Back to articles list
- 9 minutes read

A Data Model to Track Tennis Tournaments

Looking for a way to keep tabs on tennis? Shantanu Kher demonstrates a data model that manages information about players, tournaments, and results.

Roger Federer recently won his fifth Australian Open title, picking up a record 18th Grand Slam. Like many people, I’ve followed his play and tennis tournaments in general for a long time. What does it take to organize such events? Let’s dive into a data model designed to keep track of tennis tournaments and players.

Fast Facts About Tennis

Before we start the data model, let’s get some background on tennis. Tennis originated in England in the 19th century and is now played around the world. Some of this sport’s major tournaments include Wimbledon, the U.S. Open, the French Open, and the Australian Open.

The International Tennis Federation (ITF) is the governing body of world tennis. It was founded in 1913 by twelve national associations and is now affiliated with 211 national tennis associations and six regional associations. The ITF partners with the Women’s Tennis Association (WTA) and the Association of Tennis Professionals (ATP) to govern professional tennis tournaments throughout the year.

The Rules of the Game

Here are some basic things you need to know about tennis:

  • A tennis match can be played by either one player on each side (a singles match) or two players on each side (a doubles match).
  • Game vs. Set vs. Match
  • A match consists of sets; the player who wins the most sets wins the match. There are restrictions on the maximum number of sets: best of three for women’s matches and best of five for men’s matches.
  • A set consists of games. To win a set, a player must win six games but they must also be ahead of their opponent by at least two games. If your opponent wins five games, you must win seven to win the set. If the set goes to 6-6, then a tie-breaker is played and whoever gets seven points first wins the set.
  • To win a game, a player needs to score four points. The points are known as 15 (first point), 30 (second point), 40 (third point) and the winning or fourth point. If the game score goes to 40-40, this is called a deuce. When a game reaches deuce, a player must win by two points.
  • Each tournament maintains a player ranking and builds their fixtures in a way that the best or top-ranked players do not meet until later in the competition. This ranking is called a ‘seed’.
  • Most tournaments are organized by the ATP (for men) or WTA (for women). Once players register with either organization, their registration numbers remain constant throughout their career.
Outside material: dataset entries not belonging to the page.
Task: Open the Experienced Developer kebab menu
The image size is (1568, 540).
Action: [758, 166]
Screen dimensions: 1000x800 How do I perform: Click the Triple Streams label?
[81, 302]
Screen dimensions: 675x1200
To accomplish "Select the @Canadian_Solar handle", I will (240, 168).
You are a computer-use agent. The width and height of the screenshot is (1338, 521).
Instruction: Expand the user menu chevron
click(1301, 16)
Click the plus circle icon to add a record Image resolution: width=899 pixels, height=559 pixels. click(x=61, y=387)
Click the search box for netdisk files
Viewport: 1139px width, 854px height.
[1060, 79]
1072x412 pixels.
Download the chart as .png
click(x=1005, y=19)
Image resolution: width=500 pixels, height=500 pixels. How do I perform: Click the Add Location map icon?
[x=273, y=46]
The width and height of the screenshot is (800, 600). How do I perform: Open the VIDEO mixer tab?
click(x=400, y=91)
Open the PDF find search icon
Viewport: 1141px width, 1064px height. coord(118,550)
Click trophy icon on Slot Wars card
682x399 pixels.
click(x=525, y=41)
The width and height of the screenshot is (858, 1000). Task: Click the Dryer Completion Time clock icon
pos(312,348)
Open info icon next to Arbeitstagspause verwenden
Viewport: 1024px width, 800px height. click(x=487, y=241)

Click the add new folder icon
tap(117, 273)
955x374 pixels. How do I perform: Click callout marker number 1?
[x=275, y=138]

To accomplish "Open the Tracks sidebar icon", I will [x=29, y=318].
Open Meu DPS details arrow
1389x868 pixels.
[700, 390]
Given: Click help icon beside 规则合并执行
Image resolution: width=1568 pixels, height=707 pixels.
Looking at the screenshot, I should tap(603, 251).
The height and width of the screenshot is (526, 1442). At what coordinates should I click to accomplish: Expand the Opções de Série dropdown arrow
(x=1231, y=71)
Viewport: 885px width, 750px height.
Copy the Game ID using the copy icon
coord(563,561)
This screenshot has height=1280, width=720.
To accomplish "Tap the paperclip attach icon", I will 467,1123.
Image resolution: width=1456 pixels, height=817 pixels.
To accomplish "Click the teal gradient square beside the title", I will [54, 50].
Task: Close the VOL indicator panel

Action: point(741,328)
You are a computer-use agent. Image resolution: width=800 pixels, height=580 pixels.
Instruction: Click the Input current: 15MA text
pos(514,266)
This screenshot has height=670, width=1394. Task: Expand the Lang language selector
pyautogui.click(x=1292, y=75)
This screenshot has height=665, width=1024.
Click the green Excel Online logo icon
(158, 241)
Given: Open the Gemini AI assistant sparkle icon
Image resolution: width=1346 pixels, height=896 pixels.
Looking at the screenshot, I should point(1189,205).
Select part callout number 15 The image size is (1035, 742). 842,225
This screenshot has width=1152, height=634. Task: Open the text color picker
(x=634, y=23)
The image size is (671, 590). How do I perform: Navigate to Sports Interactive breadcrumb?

Now we have some background on the way a match is scored and how tournaments are organized. We need to build a data model to capture both the results (who won the match, how many sets were played) and the more granular details (the score of each set, how many tiebreakers were played).

I propose the following data model for the job. I have divided it into four subject areas:

  • Player details
  • Tournament details
  • Connecting players with tournaments
  • Fixtures and their results

Below, you can see the model in its entirety.

The Data Model




Player Details

Player Details

This subject area is self-explanatory and has only two tables. The most important is the player table, which holds basic details about players. All the attributes are easily understood, so the only one I’ll go into is the id attribute. This column assigns a unique number to each player. In subsequent subject areas, the id column will signify a player.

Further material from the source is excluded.